EXTRACTED DATA section start

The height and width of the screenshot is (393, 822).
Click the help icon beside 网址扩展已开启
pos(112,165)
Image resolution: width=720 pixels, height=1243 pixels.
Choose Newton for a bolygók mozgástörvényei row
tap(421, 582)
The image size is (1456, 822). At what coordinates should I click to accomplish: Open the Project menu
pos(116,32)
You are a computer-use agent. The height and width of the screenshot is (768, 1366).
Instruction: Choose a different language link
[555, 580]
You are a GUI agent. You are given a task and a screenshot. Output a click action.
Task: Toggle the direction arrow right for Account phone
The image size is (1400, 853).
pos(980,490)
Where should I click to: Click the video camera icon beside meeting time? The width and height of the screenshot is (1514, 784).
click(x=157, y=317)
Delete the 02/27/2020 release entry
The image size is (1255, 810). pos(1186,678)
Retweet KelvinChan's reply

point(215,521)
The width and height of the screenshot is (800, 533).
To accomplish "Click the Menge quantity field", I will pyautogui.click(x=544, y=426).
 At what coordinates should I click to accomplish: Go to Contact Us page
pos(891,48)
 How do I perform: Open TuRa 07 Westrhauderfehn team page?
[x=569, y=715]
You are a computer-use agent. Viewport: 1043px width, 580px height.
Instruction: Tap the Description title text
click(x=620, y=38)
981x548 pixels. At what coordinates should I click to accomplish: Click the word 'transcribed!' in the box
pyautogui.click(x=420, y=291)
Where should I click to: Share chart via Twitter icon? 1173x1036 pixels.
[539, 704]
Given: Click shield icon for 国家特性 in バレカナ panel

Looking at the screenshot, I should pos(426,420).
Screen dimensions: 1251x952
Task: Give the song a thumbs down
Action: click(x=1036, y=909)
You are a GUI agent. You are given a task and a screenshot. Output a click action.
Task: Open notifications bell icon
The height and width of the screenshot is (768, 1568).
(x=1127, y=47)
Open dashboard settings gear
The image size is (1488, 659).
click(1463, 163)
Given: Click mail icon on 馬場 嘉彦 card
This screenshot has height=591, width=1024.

EXTRACTED DATA section end

*WORK ORDER:* Reproduce every line above. Keep it exact.

*EXERCISE SOLUTION:*
The height and width of the screenshot is (393, 822).
Click the help icon beside 网址扩展已开启
pos(112,165)
Image resolution: width=720 pixels, height=1243 pixels.
Choose Newton for a bolygók mozgástörvényei row
tap(421, 582)
The image size is (1456, 822). At what coordinates should I click to accomplish: Open the Project menu
pos(116,32)
You are a computer-use agent. The height and width of the screenshot is (768, 1366).
Instruction: Choose a different language link
[555, 580]
You are a GUI agent. You are given a task and a screenshot. Output a click action.
Task: Toggle the direction arrow right for Account phone
The image size is (1400, 853).
pos(980,490)
Where should I click to: Click the video camera icon beside meeting time? The width and height of the screenshot is (1514, 784).
click(x=157, y=317)
Delete the 02/27/2020 release entry
The image size is (1255, 810). pos(1186,678)
Retweet KelvinChan's reply

point(215,521)
The width and height of the screenshot is (800, 533).
To accomplish "Click the Menge quantity field", I will pyautogui.click(x=544, y=426).
 At what coordinates should I click to accomplish: Go to Contact Us page
pos(891,48)
 How do I perform: Open TuRa 07 Westrhauderfehn team page?
[x=569, y=715]
You are a computer-use agent. Viewport: 1043px width, 580px height.
Instruction: Tap the Description title text
click(x=620, y=38)
981x548 pixels. At what coordinates should I click to accomplish: Click the word 'transcribed!' in the box
pyautogui.click(x=420, y=291)
Where should I click to: Share chart via Twitter icon? 1173x1036 pixels.
[539, 704]
Given: Click shield icon for 国家特性 in バレカナ panel

Looking at the screenshot, I should pos(426,420).
Screen dimensions: 1251x952
Task: Give the song a thumbs down
Action: click(x=1036, y=909)
You are a GUI agent. You are given a task and a screenshot. Output a click action.
Task: Open notifications bell icon
The height and width of the screenshot is (768, 1568).
(x=1127, y=47)
Open dashboard settings gear
The image size is (1488, 659).
click(1463, 163)
Given: Click mail icon on 馬場 嘉彦 card
This screenshot has height=591, width=1024.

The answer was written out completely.